Re: Matching and comparison



At 12:33 PM 1/21/00 +0900, Martin J. Duerst wrote:
>Paul - My Japanese version of Eudora doesn't let me read your
>variants, but I think I can guess them. I wouldn't know why
>I would want to register all these.

For the same reason that IBM would want to registier "ibM.com" and 
"iBm.com" and so on: because they are similar to their "main" domain name. 
You were the one who brought it up, yes?

>  Maybe I would want to
>register Durst.com (because that's what somebody might type
>if they don't have an appropriate keyboard,

Keyboard? Why are we concerned about keyboards? Today, essentially no one 
has a keyboard that doesn't do lowercase. Further, what about people who 
enter domain names with non-keyboard entry systems such as pens or voice?

What I'm saying here is that capitalization is no different than many of 
the other issues that appear when we go outside of the restricted ASCII 
range. I do not think we should put in a requirement for one small part of 
the problem space. Either we fix it all, or we punt.

> > We shouldn't pretend to fix the "too many similar names" problem by only
> > talking about capitalization.
>
>Definitely not. But we should not throw all 'similar names' problems
>in the same pot. Some of them are very productive (in particular
>casing), some are much less productive.

I don't see what you mean by "productive" here. "Solvable"?

>  Some are highly regular
>(e.g. casing, although it's not completely regular), some need
>much more human judgement (e.g. traditional/simplified Chinese).
>Some have the potential for spoofing on type-in (e.g. the
>Unicode canonical equivalences), others have less potential for
>spoofing.

In my mind, Latin capitalization has very low potential for spoofing: 
almost none of the capital letters look like their lower-case equivalences. 
Visually spoofing using similar-looking diacritics seems like a much bigger 
issue for Latin characters, and I believe that Arabic and Indic characters 
have similar problems.

Again, I think we need to put as few restrictions as possible in the 
requirements and let the protocol decide what to restrict or not restrict.

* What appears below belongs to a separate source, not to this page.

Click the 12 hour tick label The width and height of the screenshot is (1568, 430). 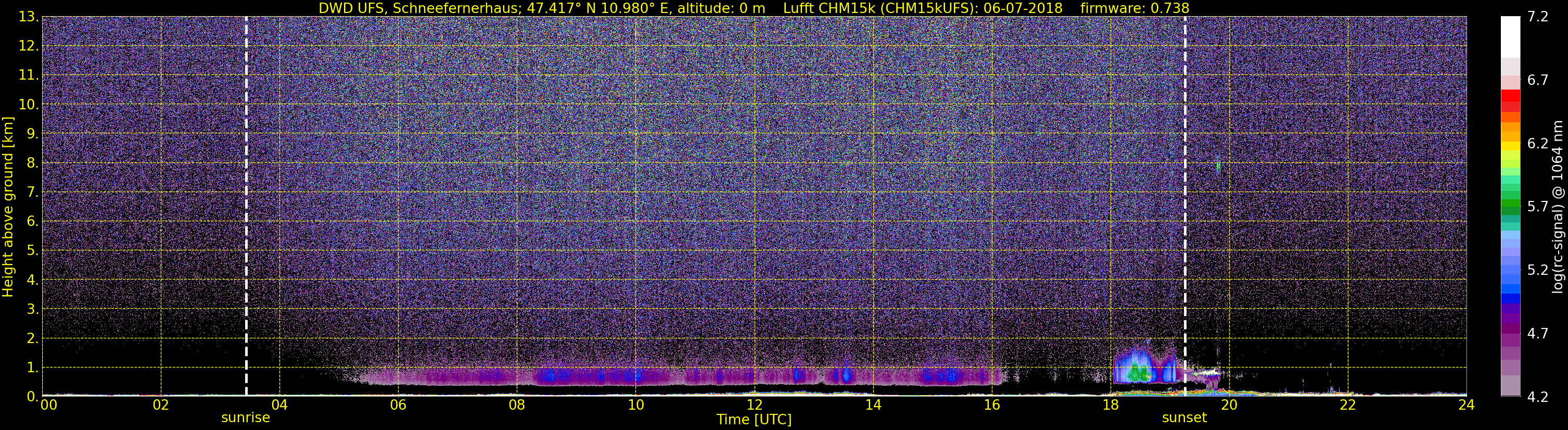click(754, 405)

> > >Telling people that in an URI, domain names are case-insensitive,
> > >but file names are/may be case-sensitive is already hard. Telling
> > >them that a name is case-insensitive it if is ASCII only, and case-
> > >sensitive otherwise would be a really hard job.
> >
> > Indeed. Telling them about anything having to do with internationalization
> > will be.
>
>Not if done the right way. We are not trying to teach the Americans
>Chinese or Japanese. Chinese will understand Chinese, and so on.

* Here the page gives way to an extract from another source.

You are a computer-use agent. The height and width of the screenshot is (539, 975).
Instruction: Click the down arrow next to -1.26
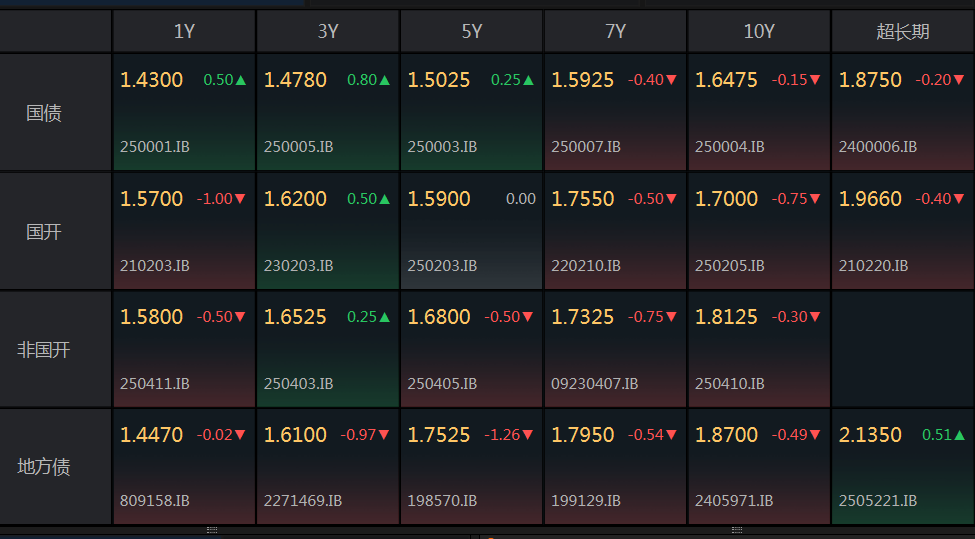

But we will have to tell everyone (or at least developers) enough to help 
enter internationalized characters that end users don't understand. That 
is, if I see a URL with hiragana in it, I should at least have a chance of 
entering it correctly even if I don't understand Japanese.

>Some special ways of affecting conjunct formation from the
>character codes have to be looked at. But general conjunct
>formation is just a display issue.

Exactly right. And it needs to be dealt with.

> > and Tamil vowel splitting.
>
>Dealt with by Unicode TR #15.

Only if the protocol only uses Unicode. :-)

>  There is one problem, namely
>that Tamil letter LLA (U+0BB3) and Tamil AU length mark (U+0BD7)
>look the same, but this can be solved by disallowing U+0BD7,
>because in the cases where this can really appear, it will
>be removed by applying canonical normalization anyway.

Yes, exactly! Almost all of these problems will be dealt with fully by 
applying canonical normalization of each character set allowed in the 
domain name part. But that is not yet considered a requirement by this group.

--Paul Hoffman, Director
--Internet Mail Consortium